Pogopuschel schrieb am 01 Dez 2016 - 14:56:
Bei mir steht es in der SF aktuell 5:3 für die Frauen (insgesamt aber 34:16 für die Männer), wobei Rachel Bach im "Sternenschiff" schon viel Kampf hat und auch gerne auf die körperlichen Vorzüge der Protagonisten eingeht.
sehen wir es doch mal ganz nüchtern: Die gute Frau Bach hat einen besseren Groschenroman geschrieben, der sich unter einem gewissen weiblichen amerikanischen SF-affinen Publikum bestimmt ganz nett verkauft.
So ein wenig Soft-SM Ã la "50 Shades of Grey" ... äh: wie sich die frustrierte Südstaaten-Hausfrau SF vorstellt, kauft sie dieses Buch, bekommt einen Arztroman ohne Arzt, und denkt sich dabei ihren Teil: dass es sich hiermit um SF handelt.
Das ist aber wirklich der Joker unter den schlechten Beispielen.
Was tun?
Es existieren moderne Autorinnen, die durchaus weibliche Helden = Heldinnen haben: als bestes Beispiel kann ich aus den letzten Jahren Ann Leckie mit ihrer Breq nennen. Und selbst sie hat ein internes Vorbild, das auch durchaus weiblich beschrieben ist, ihre Vorgesetzte Awn.

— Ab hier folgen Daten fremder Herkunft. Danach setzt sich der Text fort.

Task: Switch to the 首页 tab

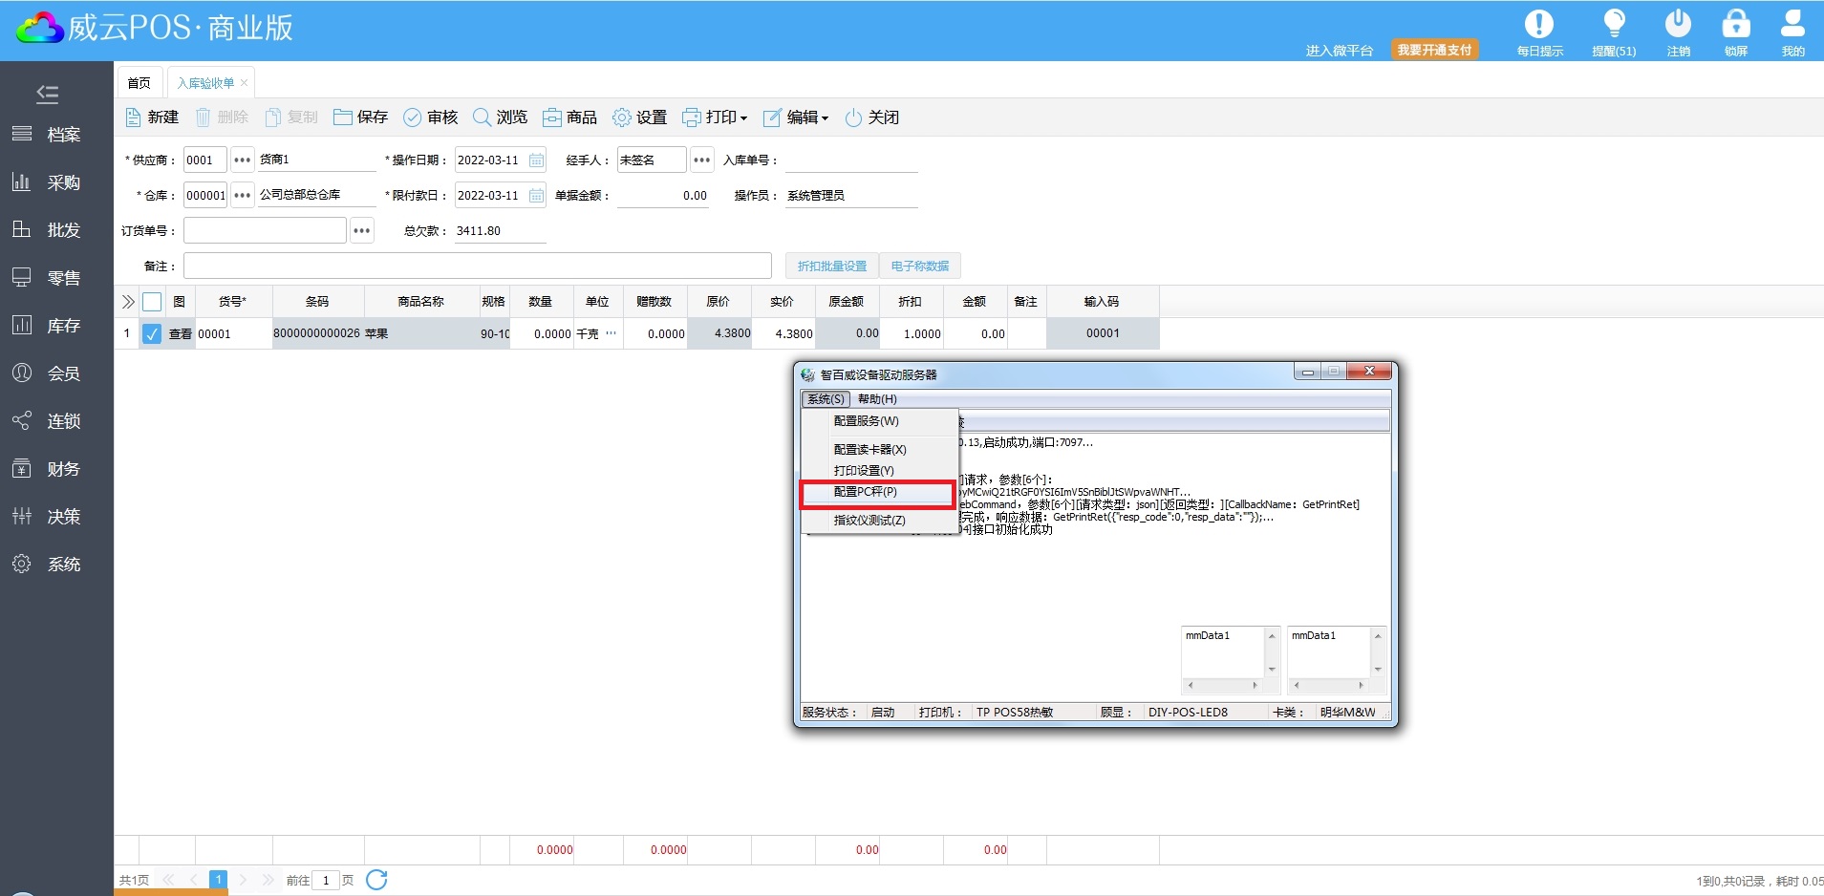Action: point(139,83)
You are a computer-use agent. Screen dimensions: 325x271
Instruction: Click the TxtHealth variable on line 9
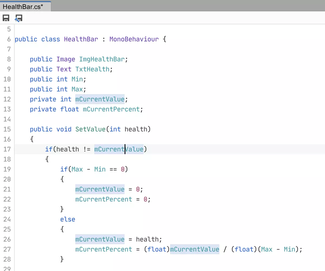tap(93, 69)
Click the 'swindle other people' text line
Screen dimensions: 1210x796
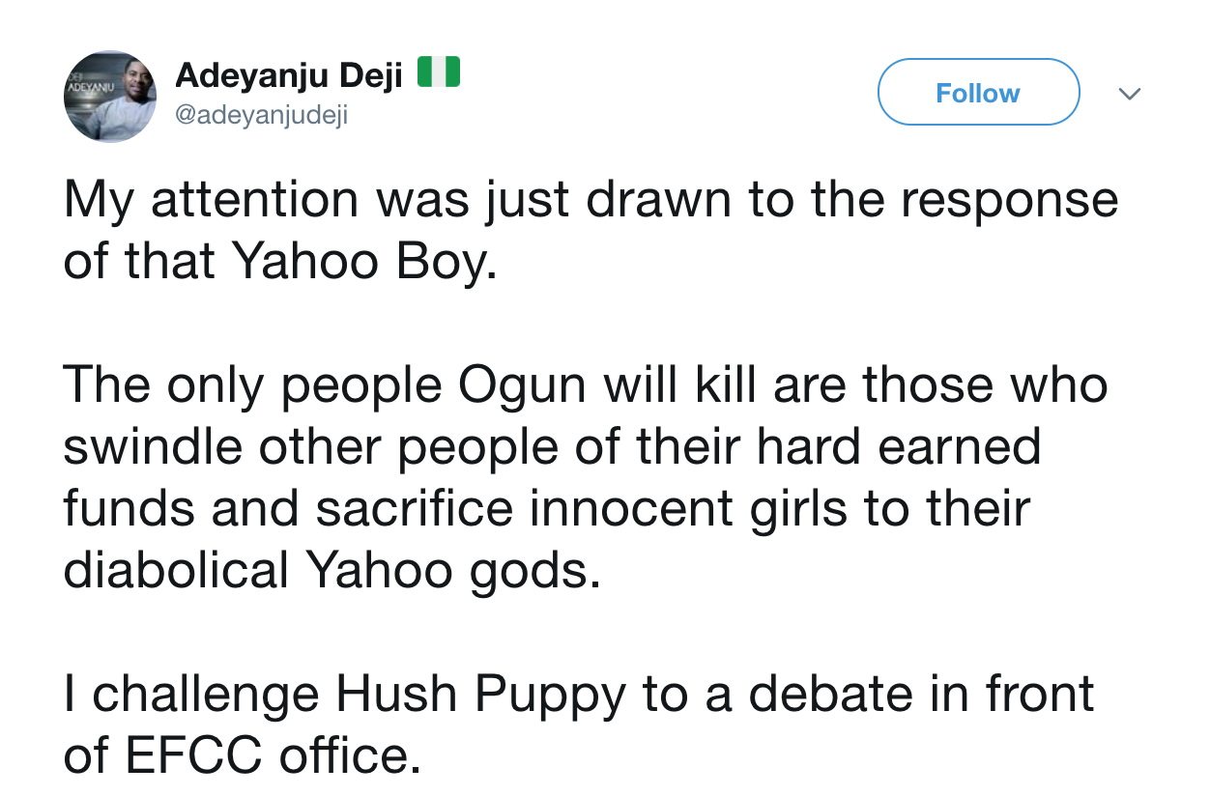[290, 446]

Dann Ursula K. LeGuin (deren ganzes Oeuvre zumindest geschlechtlich sich eher mal die Waage hält ("Shevek" aus dem "Planet der Habenichtse" wäre ein Nichts ohne seine Lebensgefährtin), eine Frau hat sogar die ganze Gesellschaft gegründet (Odonismus als eine Sonderform des Anarchosyndikalismus).

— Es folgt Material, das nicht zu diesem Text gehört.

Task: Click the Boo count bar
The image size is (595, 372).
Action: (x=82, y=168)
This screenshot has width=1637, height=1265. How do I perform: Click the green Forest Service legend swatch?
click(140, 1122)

Ohne die Heldin Teela keine Ringwelt (obwohl von einem Mann geschrieben, wie shocking!).
Der Beispiele sind viele.
Die Liste muss ich mir runterladen.
Im Allgemeinen hat SF sowieso keinen guten Stand: in der Kunstform Literatur kommt sie auf dem deutschen Kulturmarkt so gut wie nicht vor.
Leser der SF werden immer noch (von Außen) als in der Kindheit steckengebliebene Eskapisten, schlechterdings zurückgebliebene Spinner, Nerds, Geeks angesehen. Dazu trägt auch bei, das SF besonders bis zu den 60er Jahren mit
Bahnhofsliteratur / Groschenhefte gleichgesetz wurde. In den Köpfen älterer Menschen ist es halt noch immer so.
Filmisch gab es ja auch keine besseren Aussichten, obwohl und gerade weil es im Vorkriegsdeutschland sehr gute Filme in diesem Bereich gab: Metropolis, FP 1 antwortet nicht, im weiteren Sinne auch Nosferatu (als phantastischer Film) oder die Feuerzangenbowle (als "Alternate History"-Komödie).
In den 70er Jahren gab es den Versuch einer Dystopie durch Rainer Werner Fassbinder ("Welt am Draht"). Das dieser Film nicht goûtiert wurde, lag mit erhöhter Wahrscheinlichkeit an der schillernden Persönlichkeit des Regisseurs und der fehlenden Akzeptanz dieser Persönlichkeit beim durchschnittlichen Publikum, denn der Film selbst ist großartig.
Für mich stellt sich also die Frage ganz anders: wie können wir Menschen dazu bringen, mehr SF zu lesen? Mit vorgehaltener Pistole zeitigt nur einen sehr kurzfristigen Effekt, wenn überhaupt. An der Qualität kann es nicht liegen.
Falls wir es schaffen, mehr Leser vom Genre zu überzeugen, stellt sich meiner Meinung nach die Frage nach dem Geschlecht des Autors und der/des Protagonisten/-in nicht mehr.
Peter
Bearbeitet von Peter-in-Space, 31 Juli 2018 - 00:27.